Work to be completed >> Every record must be transcribed in its entirety, apart from the images, which are to be omitted.

[Saved entries]
━━━━━━━━━━━━━━━━━━━━━━━━━━━━━━

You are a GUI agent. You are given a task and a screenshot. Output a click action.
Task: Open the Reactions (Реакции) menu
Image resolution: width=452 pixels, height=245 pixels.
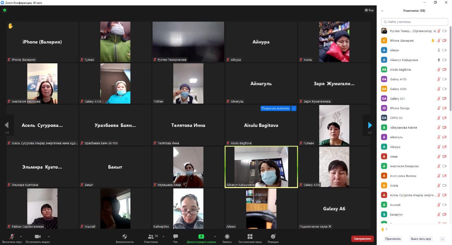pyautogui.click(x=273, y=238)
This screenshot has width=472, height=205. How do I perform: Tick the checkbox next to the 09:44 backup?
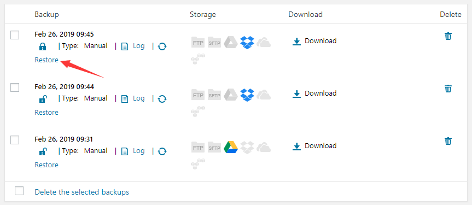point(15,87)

━━━━━━━━━━━━━━━━━━━━━━━━━━━━━━

Written response >>
You are a GUI agent. You are given a task and a screenshot. Output a click action.
Task: Open the Reactions (Реакции) menu
Image resolution: width=452 pixels, height=245 pixels.
pyautogui.click(x=273, y=238)
This screenshot has width=472, height=205. How do I perform: Tick the checkbox next to the 09:44 backup?
point(15,87)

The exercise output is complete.